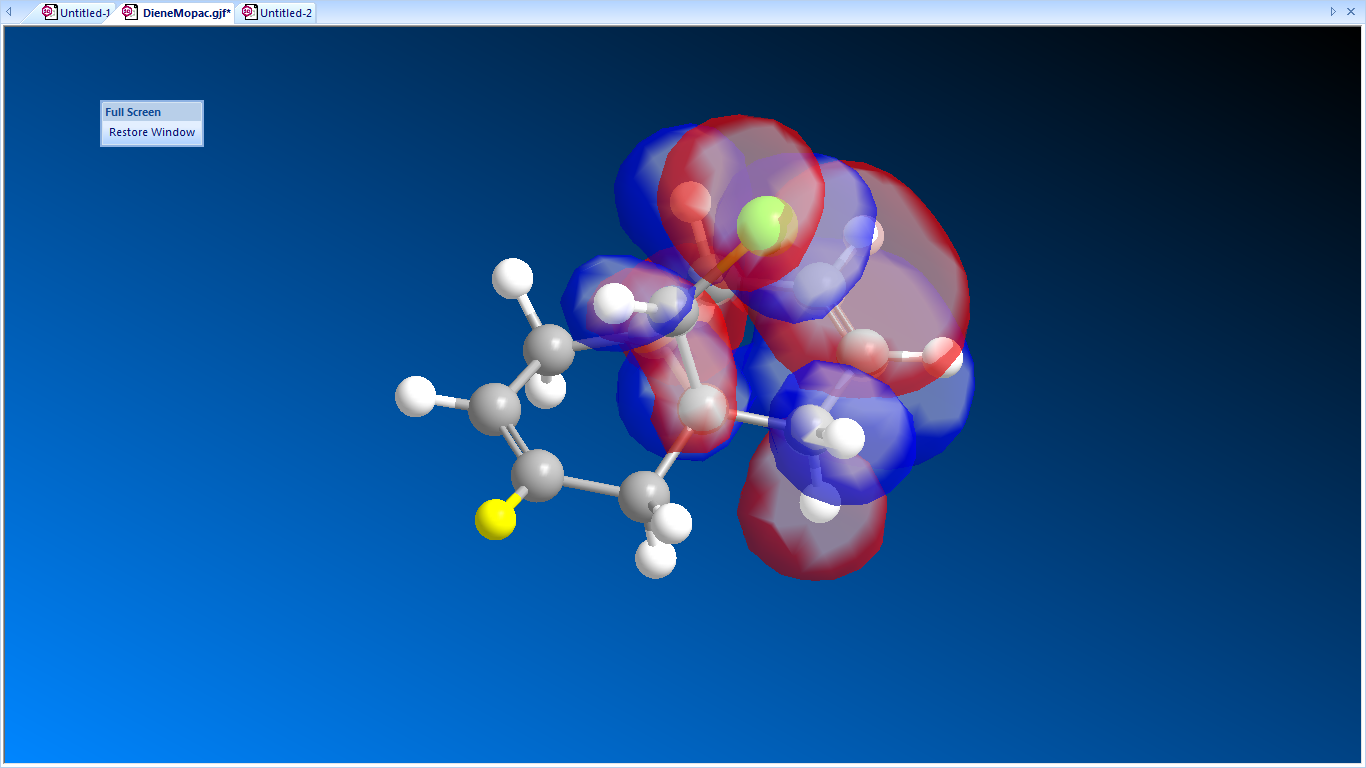Select the green chlorine atom
The width and height of the screenshot is (1366, 768).
[x=767, y=224]
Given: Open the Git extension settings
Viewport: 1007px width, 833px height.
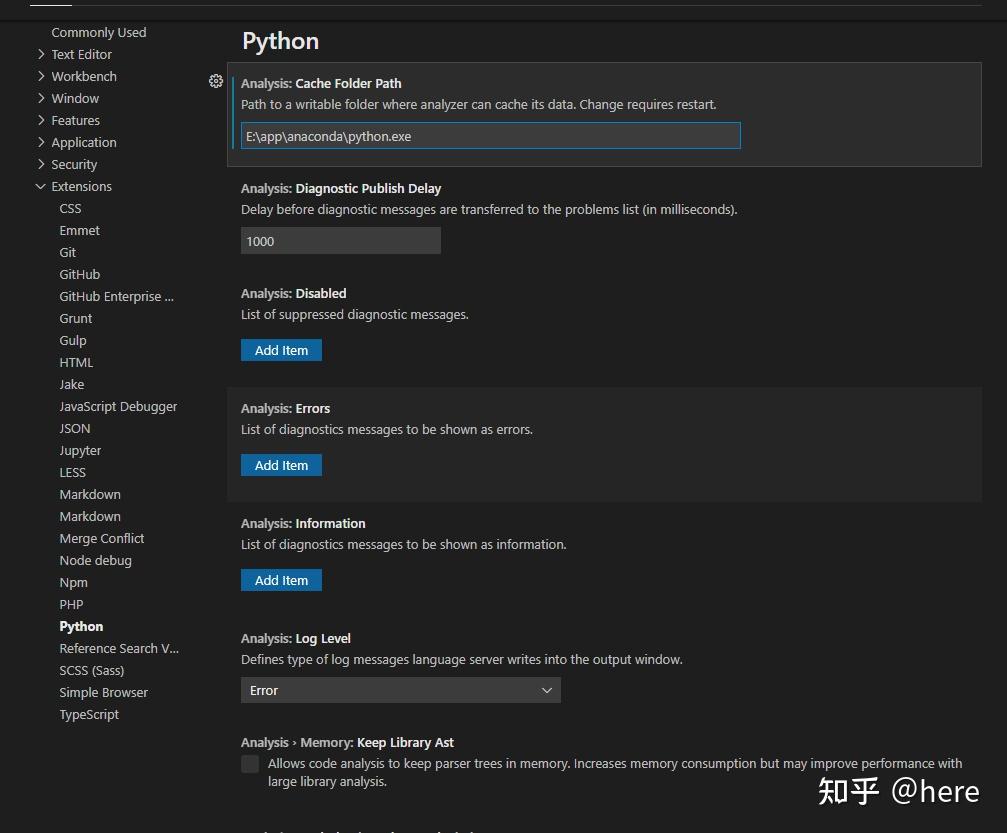Looking at the screenshot, I should (67, 252).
=-=-=-=-=
§ Problem to work on:
All lines from the one containing "Given: Open the Git extension settings" to the last line of the records above, and no others, should be returned unchanged, without pictures.

§ Result:
Given: Open the Git extension settings
Viewport: 1007px width, 833px height.
Looking at the screenshot, I should (67, 252).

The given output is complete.